REQUEST
Recast the rows as a numbered list with blank lines omitted, starting with the line that contains "Where should I click to: Click New" and going on through the line that contains "pos(393,145)".

Entries on target coordinates

=======

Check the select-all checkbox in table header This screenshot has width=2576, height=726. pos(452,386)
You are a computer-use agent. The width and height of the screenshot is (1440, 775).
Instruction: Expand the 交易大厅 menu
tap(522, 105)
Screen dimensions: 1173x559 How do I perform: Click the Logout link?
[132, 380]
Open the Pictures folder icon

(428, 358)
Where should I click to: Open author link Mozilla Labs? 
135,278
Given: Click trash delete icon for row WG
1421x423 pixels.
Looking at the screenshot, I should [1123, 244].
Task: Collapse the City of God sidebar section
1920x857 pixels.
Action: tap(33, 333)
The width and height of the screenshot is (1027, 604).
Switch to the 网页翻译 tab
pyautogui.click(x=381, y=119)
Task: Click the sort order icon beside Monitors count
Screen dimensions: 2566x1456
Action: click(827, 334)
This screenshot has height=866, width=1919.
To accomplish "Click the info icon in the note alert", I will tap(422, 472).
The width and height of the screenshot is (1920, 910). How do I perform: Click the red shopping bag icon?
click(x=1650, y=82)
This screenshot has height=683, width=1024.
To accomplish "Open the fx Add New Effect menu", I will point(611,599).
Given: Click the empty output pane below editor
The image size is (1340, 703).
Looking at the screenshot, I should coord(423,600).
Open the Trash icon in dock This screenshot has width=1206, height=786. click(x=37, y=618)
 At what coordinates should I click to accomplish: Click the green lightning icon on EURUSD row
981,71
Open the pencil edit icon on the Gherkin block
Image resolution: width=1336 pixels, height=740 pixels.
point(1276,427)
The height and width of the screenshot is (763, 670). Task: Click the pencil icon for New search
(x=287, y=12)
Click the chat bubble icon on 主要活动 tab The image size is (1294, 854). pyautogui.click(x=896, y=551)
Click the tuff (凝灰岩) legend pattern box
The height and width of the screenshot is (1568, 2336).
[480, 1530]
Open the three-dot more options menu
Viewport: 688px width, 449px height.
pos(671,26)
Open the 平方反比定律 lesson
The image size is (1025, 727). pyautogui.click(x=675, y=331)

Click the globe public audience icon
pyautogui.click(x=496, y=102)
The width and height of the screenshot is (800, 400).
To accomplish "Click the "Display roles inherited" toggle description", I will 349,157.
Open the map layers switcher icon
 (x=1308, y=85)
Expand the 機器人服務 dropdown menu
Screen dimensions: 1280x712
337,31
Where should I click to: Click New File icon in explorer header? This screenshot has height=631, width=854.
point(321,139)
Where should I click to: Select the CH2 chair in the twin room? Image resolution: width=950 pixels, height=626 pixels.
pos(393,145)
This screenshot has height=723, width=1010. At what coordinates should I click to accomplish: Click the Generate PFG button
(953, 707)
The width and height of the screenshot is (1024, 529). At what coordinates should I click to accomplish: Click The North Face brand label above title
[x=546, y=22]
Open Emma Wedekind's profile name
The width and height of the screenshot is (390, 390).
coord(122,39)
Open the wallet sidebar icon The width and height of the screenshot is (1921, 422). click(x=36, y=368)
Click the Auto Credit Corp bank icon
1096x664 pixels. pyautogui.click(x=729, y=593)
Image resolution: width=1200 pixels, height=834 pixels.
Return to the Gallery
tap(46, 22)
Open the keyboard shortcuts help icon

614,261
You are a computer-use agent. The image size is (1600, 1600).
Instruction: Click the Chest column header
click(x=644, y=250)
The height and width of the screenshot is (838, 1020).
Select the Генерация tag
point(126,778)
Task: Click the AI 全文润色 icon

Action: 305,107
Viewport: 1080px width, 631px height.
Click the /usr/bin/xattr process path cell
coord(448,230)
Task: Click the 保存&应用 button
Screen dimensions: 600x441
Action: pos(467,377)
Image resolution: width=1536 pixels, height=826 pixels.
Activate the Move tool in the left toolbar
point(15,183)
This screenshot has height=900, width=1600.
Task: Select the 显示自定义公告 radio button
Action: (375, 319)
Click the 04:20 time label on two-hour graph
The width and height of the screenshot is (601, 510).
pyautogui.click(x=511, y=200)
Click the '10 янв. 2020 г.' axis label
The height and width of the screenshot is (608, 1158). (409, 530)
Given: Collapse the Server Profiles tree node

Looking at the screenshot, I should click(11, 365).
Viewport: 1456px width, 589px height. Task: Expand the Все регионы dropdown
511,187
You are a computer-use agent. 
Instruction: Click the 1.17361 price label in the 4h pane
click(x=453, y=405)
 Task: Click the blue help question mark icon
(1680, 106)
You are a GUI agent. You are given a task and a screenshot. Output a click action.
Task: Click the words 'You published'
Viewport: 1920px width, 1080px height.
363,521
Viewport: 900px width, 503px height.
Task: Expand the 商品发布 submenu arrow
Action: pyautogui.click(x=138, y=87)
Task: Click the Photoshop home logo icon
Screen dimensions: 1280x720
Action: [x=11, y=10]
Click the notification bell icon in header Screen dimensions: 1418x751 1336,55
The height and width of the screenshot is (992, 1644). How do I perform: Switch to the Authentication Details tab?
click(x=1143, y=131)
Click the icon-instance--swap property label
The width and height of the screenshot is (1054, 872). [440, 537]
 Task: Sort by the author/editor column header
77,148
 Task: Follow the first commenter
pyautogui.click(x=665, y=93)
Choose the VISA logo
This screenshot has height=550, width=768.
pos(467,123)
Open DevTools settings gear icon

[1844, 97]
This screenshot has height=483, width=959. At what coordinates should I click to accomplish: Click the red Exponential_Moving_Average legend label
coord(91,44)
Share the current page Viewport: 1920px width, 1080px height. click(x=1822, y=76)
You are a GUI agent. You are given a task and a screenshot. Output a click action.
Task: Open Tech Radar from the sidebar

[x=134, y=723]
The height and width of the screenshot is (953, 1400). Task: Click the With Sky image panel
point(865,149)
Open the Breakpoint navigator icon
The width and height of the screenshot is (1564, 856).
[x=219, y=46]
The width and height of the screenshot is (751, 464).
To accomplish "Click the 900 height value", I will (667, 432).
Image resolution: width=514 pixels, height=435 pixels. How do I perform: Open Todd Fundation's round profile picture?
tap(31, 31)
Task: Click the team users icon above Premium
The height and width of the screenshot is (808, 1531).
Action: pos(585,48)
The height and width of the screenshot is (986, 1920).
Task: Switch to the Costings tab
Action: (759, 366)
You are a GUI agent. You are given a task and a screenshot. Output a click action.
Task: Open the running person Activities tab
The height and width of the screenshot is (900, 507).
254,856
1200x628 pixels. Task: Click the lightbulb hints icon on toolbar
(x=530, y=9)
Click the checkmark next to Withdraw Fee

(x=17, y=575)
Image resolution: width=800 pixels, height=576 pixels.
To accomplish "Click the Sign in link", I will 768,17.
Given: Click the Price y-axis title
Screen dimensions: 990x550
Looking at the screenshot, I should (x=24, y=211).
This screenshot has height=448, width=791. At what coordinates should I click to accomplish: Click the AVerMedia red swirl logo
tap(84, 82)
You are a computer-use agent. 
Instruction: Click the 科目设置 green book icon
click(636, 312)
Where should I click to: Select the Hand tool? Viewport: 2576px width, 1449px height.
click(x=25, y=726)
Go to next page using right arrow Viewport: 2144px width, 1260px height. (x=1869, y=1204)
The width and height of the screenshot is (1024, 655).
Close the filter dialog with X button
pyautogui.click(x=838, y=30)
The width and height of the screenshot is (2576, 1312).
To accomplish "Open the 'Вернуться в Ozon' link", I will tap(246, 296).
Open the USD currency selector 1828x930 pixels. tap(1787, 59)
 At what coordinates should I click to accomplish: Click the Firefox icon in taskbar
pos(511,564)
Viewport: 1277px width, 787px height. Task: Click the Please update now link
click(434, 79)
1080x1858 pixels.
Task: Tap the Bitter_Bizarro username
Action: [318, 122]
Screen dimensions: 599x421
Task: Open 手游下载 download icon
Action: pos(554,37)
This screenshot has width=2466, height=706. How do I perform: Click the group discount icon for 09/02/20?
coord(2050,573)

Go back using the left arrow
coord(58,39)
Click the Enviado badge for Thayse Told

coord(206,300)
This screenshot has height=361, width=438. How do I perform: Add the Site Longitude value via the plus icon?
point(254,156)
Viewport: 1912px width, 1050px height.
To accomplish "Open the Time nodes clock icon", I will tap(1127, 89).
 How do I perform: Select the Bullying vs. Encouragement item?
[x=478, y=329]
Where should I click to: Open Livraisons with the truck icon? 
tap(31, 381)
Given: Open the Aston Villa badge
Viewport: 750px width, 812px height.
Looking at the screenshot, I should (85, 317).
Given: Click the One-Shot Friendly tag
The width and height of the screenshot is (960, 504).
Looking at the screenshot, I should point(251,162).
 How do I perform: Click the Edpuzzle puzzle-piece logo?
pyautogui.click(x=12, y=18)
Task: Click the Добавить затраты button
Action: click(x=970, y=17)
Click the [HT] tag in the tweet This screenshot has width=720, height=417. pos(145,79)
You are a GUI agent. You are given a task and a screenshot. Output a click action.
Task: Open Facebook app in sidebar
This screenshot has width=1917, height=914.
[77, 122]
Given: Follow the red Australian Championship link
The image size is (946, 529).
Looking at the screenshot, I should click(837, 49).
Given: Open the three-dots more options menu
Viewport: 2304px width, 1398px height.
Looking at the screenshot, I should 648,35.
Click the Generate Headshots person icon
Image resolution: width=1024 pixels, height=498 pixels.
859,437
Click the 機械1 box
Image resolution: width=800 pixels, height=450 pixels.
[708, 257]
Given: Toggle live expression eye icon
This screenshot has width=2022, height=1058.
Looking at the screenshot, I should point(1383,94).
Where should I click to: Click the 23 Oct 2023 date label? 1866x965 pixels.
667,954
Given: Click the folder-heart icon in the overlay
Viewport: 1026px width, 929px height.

=======

EXPECTED ANSWER
1. Where should I click to: Click New File icon in explorer header? This screenshot has height=631, width=854.
2. point(321,139)
3. Where should I click to: Select the CH2 chair in the twin room? Image resolution: width=950 pixels, height=626 pixels.
4. pos(393,145)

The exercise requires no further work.